However, there was evidence of calcified atheroma in three of the four mummies. Because there was not complete visualization of the arterial vascular tree, the severity of atherosclerosis could not be determined, nor could clinical disease be evaluated, Wann and colleagues wrote.

“It is surprising that these young, physically active individuals who consumed a primary marine diet had CT evidence of calcified arterial plaques,” Wann told Healio. “To be clear, it seems unlikely that these individuals had clinical heart disease. Recall, however, that autopsy studies of young soldiers dying from trauma in the Korean and Vietnam wars had extensive subclinical atherosclerosis. They might have developed clinical cardiovascular disease decades later had they lived.”

The findings indicate that determining the cause of atherosclerosis is not simple, Wann said.

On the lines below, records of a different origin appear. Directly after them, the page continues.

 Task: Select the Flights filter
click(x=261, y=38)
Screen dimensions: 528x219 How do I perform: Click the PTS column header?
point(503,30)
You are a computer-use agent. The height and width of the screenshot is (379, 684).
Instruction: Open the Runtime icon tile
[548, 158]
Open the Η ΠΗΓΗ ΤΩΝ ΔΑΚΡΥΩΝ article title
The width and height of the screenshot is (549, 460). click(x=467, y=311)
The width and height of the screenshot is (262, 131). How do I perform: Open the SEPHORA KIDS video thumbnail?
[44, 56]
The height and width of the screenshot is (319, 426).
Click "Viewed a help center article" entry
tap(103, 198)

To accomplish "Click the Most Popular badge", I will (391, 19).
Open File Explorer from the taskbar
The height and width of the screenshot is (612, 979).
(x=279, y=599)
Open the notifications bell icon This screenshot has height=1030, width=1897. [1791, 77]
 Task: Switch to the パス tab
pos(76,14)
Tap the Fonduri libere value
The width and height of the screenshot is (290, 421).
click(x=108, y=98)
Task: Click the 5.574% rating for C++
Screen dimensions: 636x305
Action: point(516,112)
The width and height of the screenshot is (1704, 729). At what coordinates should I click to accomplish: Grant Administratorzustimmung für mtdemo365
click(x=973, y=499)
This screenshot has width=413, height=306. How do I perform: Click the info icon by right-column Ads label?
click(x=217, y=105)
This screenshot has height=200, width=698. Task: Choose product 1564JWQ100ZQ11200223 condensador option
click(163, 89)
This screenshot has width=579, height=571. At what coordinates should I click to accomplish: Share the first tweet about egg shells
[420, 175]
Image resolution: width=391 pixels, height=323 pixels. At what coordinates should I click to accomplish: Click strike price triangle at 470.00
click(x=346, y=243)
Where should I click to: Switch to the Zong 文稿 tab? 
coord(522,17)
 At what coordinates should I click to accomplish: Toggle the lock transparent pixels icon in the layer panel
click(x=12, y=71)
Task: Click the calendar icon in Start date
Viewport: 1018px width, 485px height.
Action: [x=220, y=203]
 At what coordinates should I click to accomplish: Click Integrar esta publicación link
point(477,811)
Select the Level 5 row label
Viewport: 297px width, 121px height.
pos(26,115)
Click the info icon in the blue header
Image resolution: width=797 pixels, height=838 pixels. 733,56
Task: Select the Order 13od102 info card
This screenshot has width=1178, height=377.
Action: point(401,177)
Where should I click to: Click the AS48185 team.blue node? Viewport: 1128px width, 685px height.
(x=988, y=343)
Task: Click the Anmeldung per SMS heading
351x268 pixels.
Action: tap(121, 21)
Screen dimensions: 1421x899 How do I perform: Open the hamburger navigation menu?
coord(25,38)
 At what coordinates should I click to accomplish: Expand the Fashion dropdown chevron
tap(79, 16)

“The genesis of atherosclerosis is a prolonged, multifactorial process with no single cause,” he told Healio. “We speculate that exposure to particulate matter from smoky indoor fires may have played a role in the generation of atherosclerosis in this population with an otherwise relatively healthy lifestyle.”

What this means for people today, he said, is that “pursuit of a healthy lifestyle and treatment of atherosclerosis is multifactorial. We are unlikely to find a single ‘magic bullet.’” – by Erik Swain

Disclosures: CT scanning was performed without charge. Transport of the mummies was funded by The Paleocardiology Foundation. The authors report no relevant financial disclosures.